### WHAT NEEDS TO BE DONE
Among the entries below, find each line holding "legend" and return it.

##############################

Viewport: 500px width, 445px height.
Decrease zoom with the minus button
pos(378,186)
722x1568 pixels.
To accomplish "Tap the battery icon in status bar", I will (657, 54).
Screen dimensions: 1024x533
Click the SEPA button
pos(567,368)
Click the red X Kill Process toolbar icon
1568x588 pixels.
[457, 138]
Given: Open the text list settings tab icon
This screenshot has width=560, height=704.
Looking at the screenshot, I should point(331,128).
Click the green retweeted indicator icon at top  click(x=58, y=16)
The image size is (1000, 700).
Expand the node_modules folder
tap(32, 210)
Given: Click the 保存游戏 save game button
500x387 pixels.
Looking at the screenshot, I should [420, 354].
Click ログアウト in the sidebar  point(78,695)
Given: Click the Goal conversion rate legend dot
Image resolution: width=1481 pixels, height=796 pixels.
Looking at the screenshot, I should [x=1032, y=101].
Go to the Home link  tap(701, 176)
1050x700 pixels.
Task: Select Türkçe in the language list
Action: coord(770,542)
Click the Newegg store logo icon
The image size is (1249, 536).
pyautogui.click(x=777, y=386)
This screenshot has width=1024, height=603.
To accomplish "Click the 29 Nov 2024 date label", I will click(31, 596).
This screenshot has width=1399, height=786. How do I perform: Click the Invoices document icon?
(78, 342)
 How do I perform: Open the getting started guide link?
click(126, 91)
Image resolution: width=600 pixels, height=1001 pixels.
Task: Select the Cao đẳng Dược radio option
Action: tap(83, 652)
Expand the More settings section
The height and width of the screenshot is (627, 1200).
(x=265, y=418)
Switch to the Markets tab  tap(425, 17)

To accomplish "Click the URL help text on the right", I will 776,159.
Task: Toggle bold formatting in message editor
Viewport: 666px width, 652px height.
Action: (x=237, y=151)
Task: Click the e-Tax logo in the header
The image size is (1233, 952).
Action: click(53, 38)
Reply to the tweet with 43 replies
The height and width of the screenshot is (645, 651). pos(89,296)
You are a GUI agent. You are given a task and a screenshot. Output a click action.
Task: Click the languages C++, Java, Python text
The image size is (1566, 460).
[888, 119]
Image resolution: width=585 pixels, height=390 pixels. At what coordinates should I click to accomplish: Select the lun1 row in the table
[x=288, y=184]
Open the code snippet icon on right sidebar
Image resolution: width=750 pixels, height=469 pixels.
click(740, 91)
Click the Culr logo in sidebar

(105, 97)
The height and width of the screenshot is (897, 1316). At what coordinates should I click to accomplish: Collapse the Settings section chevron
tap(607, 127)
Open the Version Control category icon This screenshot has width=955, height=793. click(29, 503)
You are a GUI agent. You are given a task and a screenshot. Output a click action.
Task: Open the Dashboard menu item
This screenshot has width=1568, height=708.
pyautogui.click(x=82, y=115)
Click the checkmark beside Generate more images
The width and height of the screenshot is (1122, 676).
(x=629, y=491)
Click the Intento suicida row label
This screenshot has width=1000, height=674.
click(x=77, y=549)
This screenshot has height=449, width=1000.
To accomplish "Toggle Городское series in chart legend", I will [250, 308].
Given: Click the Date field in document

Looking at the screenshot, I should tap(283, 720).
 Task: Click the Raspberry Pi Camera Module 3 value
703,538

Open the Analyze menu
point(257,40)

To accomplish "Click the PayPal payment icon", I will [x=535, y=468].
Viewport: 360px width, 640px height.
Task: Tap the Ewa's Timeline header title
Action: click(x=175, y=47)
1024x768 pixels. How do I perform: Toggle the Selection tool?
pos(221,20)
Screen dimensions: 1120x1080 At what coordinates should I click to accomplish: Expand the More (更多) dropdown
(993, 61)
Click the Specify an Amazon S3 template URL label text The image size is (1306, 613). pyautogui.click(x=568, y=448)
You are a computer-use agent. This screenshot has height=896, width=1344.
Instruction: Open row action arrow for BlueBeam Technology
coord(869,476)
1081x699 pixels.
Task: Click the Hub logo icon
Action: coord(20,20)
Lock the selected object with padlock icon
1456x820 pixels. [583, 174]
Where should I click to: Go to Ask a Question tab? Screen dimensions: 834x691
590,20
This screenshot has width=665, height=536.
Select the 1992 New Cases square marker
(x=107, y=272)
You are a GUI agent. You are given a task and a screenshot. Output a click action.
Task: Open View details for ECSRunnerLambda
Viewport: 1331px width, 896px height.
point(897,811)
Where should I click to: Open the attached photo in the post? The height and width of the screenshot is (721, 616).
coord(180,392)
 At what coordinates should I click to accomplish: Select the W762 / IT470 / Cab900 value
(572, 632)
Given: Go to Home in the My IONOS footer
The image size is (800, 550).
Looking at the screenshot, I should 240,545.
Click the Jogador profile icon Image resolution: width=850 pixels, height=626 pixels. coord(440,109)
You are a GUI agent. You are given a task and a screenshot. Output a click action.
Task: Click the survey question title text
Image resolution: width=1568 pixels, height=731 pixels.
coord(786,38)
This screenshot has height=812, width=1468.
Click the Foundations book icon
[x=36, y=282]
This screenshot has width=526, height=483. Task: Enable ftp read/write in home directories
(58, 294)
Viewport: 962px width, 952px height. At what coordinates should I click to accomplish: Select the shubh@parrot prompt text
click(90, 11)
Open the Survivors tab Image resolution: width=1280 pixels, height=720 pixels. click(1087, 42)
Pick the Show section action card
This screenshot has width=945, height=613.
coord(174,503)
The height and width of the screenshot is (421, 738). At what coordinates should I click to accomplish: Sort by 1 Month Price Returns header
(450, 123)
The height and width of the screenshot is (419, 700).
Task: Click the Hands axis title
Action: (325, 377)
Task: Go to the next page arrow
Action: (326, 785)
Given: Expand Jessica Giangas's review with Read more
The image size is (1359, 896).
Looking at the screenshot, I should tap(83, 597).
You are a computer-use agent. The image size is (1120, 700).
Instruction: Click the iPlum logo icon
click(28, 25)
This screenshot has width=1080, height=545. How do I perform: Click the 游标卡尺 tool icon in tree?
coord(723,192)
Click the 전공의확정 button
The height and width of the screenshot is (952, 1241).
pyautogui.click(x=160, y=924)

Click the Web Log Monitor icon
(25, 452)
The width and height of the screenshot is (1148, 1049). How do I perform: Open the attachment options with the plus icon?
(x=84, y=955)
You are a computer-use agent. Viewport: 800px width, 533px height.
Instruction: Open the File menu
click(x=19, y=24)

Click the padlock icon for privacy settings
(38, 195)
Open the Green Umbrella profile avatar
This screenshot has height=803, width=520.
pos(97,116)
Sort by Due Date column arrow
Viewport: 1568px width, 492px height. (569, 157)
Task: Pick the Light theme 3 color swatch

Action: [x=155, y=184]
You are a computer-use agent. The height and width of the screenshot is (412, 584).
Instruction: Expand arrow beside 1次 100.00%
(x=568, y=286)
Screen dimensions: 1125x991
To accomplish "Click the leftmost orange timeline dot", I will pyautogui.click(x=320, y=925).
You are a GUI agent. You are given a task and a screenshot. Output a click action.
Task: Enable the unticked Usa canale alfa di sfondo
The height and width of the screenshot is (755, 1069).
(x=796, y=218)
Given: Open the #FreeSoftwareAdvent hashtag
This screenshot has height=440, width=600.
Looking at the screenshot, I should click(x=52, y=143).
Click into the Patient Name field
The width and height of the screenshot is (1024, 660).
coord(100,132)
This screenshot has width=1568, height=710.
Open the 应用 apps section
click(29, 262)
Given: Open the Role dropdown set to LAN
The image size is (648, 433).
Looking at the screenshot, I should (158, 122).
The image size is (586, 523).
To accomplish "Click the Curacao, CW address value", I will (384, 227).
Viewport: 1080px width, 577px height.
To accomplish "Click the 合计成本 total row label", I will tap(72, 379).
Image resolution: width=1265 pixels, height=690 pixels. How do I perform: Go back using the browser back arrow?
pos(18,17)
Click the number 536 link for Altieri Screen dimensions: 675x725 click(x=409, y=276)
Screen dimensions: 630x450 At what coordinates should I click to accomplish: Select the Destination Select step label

##############################

### ANSWER FOR THIS EXERCISE
Given: Click the Goal conversion rate legend dot
To accomplish "Toggle Городское series in chart legend", I will [250, 308].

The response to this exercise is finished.